At the coronation on the following day Dorset again occupied a prominent place, standing by the King and carrying the sceptre, Somerset bearing the crown. Cranmer, with no longer anything to fear from his enemies, performed the ceremony and delivered an address that can have left no doubt in the minds of any of his hearers, if such there were, who had clung to the hope that a moderate policy would be pursued in ecclesiastical matters, of what was to be expected from the men who had in their hands the little head of Church and State. As God’s Vice-regent and Christ’s Vicar, Edward Tudor was exhorted to see that God was worshipped, idolatry destroyed, the tyranny of the Bishop of Rome banished, and images removed, the hybrid ceremony being concluded by a solemn high mass, Cranmer acting as celebrant.
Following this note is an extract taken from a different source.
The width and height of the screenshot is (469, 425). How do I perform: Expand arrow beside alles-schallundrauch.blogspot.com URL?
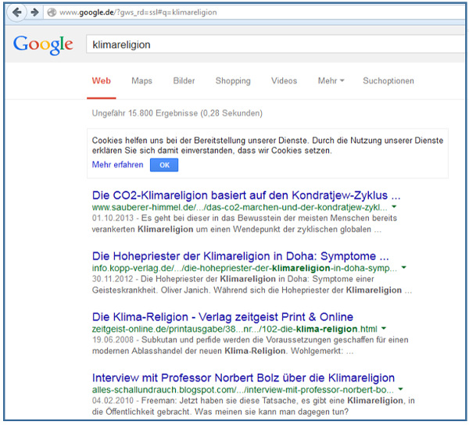tap(400, 389)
Signal success had attended the inauguration of the new régime. Dissentients were almost nonexistent. Wriothesley, now Earl of Southampton, remained the solitary genuine adherent of the old faith belonging to the Council. His lack of caution in putting the great seal into commission without the authority of his colleagues afforded them an excuse for ousting him from his post of Chancellor; he was compelled to resign his office, and received orders to confine himself to his house, whilst Hertford, become Duke of Somerset, took advantage of his absence to obtain letters patent by which he became virtually omnipotent in the State.

The earlier months of his government were chiefly devoted to carrying through drastic measures of ecclesiastical reform, in which he was aided by conviction in some, and cupidity in others, of his colleagues, eager to benefit by the spoliation of the Church. With the education of the King in the hands of the Protector, they could count upon immunity when he should come to an age to execute justice on his own account, and the work went swiftly forward. Gardiner, it was true, offered a determined opposition. If he had pandered to his old master, he vindicated his character for courage by braving the resentment of the men now in power, and paid for his boldness by imprisonment.

By September the internal affairs of the kingdom were on a sufficiently settled footing to allow the Protector to turn his attention to Scotland. Crossing the border with an army of twenty thousand men, he conducted in person a short campaign ending with the victory of Pinkie, after which, to the surprise of those who expected to see him follow up his success, he hurried home.